Développons un peu sa lecture économique de l’éco-anxiété qui met en avant cette dichotomie entre le modèle du développement durable et celui de l’économie écologique.
- Le modèle du développement durable prend en compte trois dimensions – la responsabilité écologique, la solidarité sociale et l’efficacité économique – de manière équivalente, équilibrée, et intégrée, tout en tenant compte des limites des capacités des écosystèmes mondiaux.
- Le modèle de l’économie écologique, pour sa part, est une économie imbriquée dans les cycles de la nature, ralentie, locale, et sobre. À la lumière de ce nouveau paradigme, la décroissance des pays riches apparaît non plus comme une fatalité ou une contrainte mais comme une nécessité éthique et physique et une voie de justice sociale et d’égalité.
Faites vos jeux, pour ma part j’ai le sentiment que le modèle économique du développement durable est devenu un tant soit peu archaïque.
Solange Zongo : l’expérience de la jeunesse face à l’écoanxiété
Solange Zongo a partagé l’expérience de la jeunesse face à l’éco-anxiété, soulignant la polycrise actuelle, qui englobe les aspects climatiques, politiques et migratoires. Elle a mis en lumière les inégalités intergénérationnelles, comme les discours et la volonté des jeunes qui sont peu, voire pas pris en considération dans les instances de décisions – on lui souhaite d’ailleurs un peu plus de succès à la COP28 –.

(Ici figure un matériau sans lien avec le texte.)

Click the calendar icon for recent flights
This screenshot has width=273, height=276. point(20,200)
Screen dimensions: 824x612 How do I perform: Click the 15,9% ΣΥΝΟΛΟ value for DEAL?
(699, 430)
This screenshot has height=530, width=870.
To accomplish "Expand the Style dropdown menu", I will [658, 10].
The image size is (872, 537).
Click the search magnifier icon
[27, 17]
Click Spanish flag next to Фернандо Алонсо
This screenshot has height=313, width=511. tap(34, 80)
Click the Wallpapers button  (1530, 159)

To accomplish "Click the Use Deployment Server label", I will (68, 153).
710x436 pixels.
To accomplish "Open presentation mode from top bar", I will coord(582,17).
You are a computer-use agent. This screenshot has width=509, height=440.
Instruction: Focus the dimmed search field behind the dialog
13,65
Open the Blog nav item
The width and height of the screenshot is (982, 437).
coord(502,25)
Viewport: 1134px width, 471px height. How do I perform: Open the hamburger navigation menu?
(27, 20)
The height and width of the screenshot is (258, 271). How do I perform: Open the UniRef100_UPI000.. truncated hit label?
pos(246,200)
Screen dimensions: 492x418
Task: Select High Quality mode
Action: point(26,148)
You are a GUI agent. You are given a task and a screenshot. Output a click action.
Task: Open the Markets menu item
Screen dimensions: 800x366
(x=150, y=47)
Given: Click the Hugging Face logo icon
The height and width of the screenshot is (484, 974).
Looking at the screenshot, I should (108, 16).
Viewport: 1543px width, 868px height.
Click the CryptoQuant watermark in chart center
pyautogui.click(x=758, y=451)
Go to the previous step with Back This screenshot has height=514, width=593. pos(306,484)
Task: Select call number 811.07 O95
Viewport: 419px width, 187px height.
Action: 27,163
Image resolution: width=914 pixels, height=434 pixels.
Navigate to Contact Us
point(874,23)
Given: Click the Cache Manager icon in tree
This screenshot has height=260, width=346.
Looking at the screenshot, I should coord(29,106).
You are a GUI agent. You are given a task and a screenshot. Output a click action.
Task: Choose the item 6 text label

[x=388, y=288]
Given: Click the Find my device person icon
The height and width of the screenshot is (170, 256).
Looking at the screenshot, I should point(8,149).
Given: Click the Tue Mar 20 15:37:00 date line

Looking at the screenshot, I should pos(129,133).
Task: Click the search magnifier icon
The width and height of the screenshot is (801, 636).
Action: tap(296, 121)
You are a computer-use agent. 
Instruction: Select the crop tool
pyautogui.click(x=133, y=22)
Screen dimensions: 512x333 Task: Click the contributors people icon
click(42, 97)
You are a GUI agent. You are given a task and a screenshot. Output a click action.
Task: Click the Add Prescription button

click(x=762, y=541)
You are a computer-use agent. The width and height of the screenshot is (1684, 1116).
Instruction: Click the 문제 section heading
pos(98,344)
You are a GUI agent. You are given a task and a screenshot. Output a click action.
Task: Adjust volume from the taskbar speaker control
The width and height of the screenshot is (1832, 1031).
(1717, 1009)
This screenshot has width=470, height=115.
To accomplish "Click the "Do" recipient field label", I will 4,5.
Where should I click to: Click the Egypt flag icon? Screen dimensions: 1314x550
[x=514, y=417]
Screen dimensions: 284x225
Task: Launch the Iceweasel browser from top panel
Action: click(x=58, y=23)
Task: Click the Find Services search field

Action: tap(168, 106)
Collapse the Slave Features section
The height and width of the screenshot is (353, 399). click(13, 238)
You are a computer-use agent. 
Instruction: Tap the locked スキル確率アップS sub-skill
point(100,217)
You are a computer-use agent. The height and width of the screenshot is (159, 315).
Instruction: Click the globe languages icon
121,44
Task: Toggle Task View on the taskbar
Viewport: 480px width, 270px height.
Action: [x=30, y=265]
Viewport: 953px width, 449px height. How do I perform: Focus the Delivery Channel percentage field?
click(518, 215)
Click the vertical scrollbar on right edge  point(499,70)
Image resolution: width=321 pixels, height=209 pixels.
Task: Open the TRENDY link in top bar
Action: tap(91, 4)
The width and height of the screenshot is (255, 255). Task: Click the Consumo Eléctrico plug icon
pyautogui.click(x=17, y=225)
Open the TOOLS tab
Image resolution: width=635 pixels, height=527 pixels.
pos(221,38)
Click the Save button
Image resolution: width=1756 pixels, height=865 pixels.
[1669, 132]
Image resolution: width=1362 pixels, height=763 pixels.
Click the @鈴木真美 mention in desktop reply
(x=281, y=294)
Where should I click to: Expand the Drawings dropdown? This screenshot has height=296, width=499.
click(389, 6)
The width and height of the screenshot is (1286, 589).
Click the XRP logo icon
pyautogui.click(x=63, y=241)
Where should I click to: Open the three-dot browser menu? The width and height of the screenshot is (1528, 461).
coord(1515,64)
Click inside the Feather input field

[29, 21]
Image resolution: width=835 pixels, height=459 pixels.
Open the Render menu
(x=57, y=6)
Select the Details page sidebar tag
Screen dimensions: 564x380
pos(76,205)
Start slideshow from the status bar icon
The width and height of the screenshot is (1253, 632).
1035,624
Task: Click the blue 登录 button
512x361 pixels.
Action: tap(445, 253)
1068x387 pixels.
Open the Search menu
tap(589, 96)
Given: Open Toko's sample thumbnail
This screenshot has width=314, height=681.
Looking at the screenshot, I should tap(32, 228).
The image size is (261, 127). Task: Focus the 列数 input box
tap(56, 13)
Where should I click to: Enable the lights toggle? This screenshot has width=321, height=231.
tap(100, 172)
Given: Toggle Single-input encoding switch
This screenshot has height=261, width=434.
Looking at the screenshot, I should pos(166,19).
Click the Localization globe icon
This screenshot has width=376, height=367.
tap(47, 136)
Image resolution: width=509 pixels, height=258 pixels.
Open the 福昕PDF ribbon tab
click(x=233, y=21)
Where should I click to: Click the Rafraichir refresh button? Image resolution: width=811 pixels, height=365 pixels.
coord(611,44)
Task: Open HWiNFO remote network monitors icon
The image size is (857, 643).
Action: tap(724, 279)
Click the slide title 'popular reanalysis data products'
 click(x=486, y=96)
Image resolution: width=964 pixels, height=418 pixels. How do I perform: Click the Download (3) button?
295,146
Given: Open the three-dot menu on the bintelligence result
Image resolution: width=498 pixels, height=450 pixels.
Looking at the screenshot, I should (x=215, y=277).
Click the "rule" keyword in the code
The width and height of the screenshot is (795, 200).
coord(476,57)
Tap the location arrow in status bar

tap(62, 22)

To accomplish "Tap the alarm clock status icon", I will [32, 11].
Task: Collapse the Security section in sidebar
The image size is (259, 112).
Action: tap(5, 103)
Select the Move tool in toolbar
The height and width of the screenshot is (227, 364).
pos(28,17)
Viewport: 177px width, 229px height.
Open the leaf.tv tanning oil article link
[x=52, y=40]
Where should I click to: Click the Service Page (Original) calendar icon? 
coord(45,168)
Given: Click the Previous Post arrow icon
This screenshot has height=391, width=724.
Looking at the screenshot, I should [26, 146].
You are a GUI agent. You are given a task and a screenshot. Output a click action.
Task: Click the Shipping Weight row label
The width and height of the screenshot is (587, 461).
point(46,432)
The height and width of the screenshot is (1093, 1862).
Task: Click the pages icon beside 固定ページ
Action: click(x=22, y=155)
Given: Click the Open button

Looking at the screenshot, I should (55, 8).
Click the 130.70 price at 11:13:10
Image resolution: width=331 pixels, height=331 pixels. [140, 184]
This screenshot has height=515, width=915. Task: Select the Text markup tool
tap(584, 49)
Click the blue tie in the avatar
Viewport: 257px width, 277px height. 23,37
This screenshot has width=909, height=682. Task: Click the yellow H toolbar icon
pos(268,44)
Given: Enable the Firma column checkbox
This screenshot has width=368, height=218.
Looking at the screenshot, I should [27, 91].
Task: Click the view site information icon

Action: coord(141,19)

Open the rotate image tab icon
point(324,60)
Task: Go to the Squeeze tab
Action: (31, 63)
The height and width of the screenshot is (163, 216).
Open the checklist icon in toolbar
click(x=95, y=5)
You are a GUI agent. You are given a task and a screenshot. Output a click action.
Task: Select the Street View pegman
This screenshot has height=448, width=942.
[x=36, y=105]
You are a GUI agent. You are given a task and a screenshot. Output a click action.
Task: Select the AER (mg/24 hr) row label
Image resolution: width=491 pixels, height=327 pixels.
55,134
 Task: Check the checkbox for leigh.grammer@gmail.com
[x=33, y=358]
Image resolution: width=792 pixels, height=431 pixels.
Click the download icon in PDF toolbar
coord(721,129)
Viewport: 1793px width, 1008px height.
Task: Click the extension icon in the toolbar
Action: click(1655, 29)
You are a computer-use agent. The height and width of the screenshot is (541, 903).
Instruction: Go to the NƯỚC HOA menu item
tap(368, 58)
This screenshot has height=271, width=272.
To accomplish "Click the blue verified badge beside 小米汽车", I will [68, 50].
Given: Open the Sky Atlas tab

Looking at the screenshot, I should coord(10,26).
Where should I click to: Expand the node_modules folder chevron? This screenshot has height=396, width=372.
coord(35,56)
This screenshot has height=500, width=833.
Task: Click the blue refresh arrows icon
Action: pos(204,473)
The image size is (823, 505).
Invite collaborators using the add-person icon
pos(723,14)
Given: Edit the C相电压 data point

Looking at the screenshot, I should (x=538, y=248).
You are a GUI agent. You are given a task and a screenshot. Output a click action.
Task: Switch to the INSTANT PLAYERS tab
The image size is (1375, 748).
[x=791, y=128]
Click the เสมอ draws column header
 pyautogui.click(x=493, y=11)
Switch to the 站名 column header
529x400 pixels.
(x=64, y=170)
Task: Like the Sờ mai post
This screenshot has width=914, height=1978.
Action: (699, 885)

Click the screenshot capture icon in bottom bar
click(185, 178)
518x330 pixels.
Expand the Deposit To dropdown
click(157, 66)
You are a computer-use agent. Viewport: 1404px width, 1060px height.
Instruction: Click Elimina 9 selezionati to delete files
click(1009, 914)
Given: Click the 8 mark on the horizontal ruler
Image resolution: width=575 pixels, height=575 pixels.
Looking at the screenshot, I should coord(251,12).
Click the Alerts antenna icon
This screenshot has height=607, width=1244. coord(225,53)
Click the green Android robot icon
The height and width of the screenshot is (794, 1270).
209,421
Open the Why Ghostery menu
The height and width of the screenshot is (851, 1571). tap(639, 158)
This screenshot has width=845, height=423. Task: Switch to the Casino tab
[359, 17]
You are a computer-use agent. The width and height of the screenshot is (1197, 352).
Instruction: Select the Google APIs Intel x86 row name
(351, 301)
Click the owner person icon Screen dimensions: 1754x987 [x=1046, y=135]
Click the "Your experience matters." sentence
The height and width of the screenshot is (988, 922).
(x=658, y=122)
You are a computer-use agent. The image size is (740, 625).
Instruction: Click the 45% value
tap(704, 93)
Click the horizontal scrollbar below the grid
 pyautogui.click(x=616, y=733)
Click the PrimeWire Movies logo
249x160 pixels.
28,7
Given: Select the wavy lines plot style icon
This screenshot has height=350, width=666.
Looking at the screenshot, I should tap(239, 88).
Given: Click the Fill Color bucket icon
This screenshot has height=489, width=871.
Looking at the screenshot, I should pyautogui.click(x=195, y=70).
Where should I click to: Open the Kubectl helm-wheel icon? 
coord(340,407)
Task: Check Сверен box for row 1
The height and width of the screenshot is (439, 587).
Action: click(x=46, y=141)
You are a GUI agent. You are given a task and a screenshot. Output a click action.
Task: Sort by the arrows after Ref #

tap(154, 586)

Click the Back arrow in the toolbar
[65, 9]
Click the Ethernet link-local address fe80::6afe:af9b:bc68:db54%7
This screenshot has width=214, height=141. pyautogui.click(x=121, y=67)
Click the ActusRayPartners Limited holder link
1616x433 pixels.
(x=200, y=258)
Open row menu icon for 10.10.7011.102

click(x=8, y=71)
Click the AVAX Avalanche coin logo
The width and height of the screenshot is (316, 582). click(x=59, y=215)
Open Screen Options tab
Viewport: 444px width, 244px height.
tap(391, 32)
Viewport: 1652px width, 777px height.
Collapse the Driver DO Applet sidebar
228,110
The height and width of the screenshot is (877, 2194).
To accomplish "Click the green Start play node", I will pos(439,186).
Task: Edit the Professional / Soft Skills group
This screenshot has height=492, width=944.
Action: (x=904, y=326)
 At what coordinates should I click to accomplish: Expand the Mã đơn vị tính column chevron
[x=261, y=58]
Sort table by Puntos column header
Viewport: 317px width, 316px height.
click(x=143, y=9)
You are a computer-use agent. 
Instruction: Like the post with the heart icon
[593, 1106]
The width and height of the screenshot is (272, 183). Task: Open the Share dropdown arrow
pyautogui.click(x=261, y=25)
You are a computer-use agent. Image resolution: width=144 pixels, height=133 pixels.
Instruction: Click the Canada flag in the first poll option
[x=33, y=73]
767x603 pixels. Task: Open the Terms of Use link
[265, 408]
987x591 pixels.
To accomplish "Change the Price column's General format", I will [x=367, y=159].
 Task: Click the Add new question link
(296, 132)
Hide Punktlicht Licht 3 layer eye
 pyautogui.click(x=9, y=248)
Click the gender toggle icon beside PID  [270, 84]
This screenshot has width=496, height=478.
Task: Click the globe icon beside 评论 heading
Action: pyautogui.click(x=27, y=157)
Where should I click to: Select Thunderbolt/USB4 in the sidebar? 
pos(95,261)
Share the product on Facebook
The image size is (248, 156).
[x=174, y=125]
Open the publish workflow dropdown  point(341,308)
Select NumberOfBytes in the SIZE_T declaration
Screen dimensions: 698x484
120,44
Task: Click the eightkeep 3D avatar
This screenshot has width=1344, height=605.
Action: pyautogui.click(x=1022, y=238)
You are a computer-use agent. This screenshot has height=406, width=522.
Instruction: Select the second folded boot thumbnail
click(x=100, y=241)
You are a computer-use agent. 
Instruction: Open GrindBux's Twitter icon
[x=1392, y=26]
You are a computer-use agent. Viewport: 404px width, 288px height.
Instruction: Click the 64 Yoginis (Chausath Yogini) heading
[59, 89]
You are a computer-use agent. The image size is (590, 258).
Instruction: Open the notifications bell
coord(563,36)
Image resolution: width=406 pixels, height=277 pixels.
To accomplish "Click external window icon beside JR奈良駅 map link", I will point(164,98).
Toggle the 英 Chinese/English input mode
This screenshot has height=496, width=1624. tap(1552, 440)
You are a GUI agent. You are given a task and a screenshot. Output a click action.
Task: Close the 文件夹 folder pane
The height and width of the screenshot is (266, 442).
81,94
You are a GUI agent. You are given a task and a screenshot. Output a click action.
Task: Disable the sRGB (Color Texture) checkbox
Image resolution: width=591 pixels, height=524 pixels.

Elle a tout particulièrement légitimé la diversité des émotions ressenties par la jeunesse – colère, tristesse, sentiment d’impuissance, rejet ou déni – tout en rappelant que cette jeunesse est loin d’être homogène – les différents contextes socio-économiques et les différentes conséquences sur la santé impactent leur écoanxiété –. Des solutions concrètes ont été présentées, axées sur l’identification des émotions – en s’écoutant et s’informant sur le sujet –, l’action courageuse et l’engagement au sein de communautés – se recentrer sur soi, agir au quotidien, renouer avec le vivant et faire fonctionner l’imaginaire –.
1h30 plus tard, j’étais certes en position latérale de sécurité devant cette exploration profonde et multidimensionnelle de l’éco-anxiété, qui soulignait la nécessité d’une compréhension collective et d’une action immédiate devant l’urgence climatique. Mais je n’étais pas la seule dans la salle. J’ai d’ailleurs recroisé des amitiés de longue date, qui sont toujours autant engagées pour la cause climatique et ça, ça apaise la tension exercée sur ma boule anti-stress.